Figure 7.
Inhibiting PR Methylation Affects Breast Cancer Cell Proliferation and PR Stability
(A) Immunofluorescence of T47D PRKO, T47DWT, and T47DR637K cells, before and after stimulation with 10 nM of R5020, stained with anti-PR antibody. The nuclei were counterstained with DAPI (blue) (Obj: X40).
(B) WCE of T47DWT or T47DR637K, stimulated with R5020 (10 nM) for 1 h, were used for IP with anti-PR antibody or control IgG and immunoblotted with pan-meth-R and PR antibodies.
(C) WCE from T47DWT and T47DR637K cells stimulated with R5020 for the indicated times were immunoblotted.
(D) Half-life of the endogenous PR in T47DWT and T47DR637K cells. Left panel: WCE from T47DWT and T47DR637K cells treated with cycloheximide before the stimulation with R5020 were immunoblotted with the indicated antibodies. The amount of PR was quantified by densitometry; two different expositions are shown to well quantify the PR band intensity for each time. Right panel: The half-life curves for each cell line is graphically represented. This experiment is representative of three independent experiments.

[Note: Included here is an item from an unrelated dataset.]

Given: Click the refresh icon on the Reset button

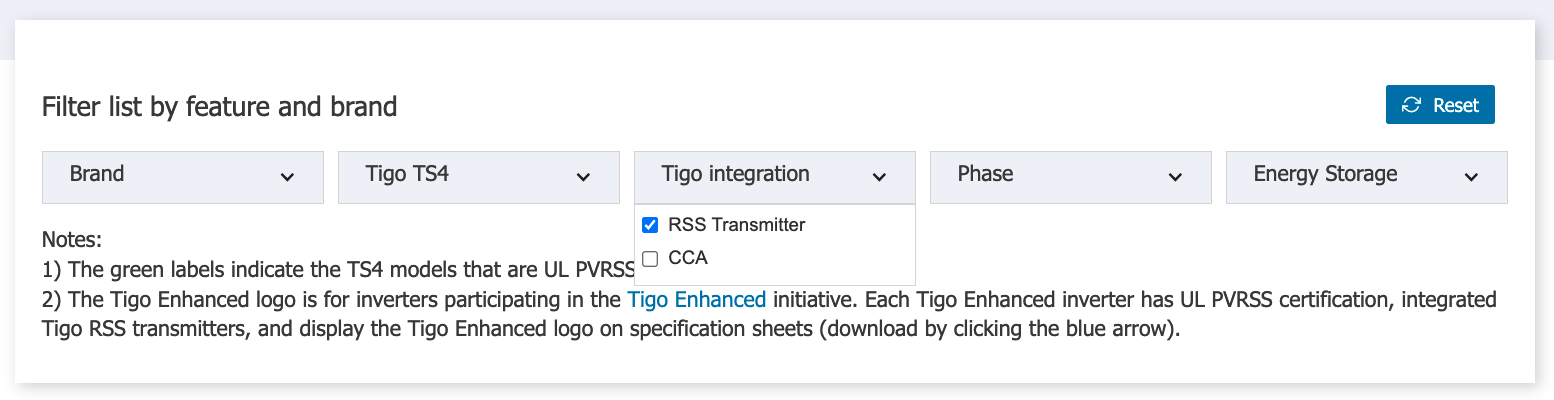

(E) Analysis of T47DWT and T47DR637K cell proliferation by Incucyte technology, performed as described in Figure 6B.
(F) T47DWT and T47DR637K cells were stimulated with 10 nM of R5020, and colony growth was measured at 10 days after staining with crystal violet. Both (E) and (F) graphs show the mean ± SD of one experiment representative of three. The p value was determined using the Student's t test: ∗∗ indicates p ≤ 0.01 and ∗∗∗p ≤ 0.001.
(G and H) T47DWT and T47DR637K cells were stimulated with R5020 (10 nM). EGFR and EGR1 expression were analyzed (G) by IB and (H) by RT-qPCR (after 6 h of R5020 induction). The mean ± SEM of, at least, three independent experiments is shown. The p value was calculated using a paired t test: ∗ indicates p ≤ 0.05.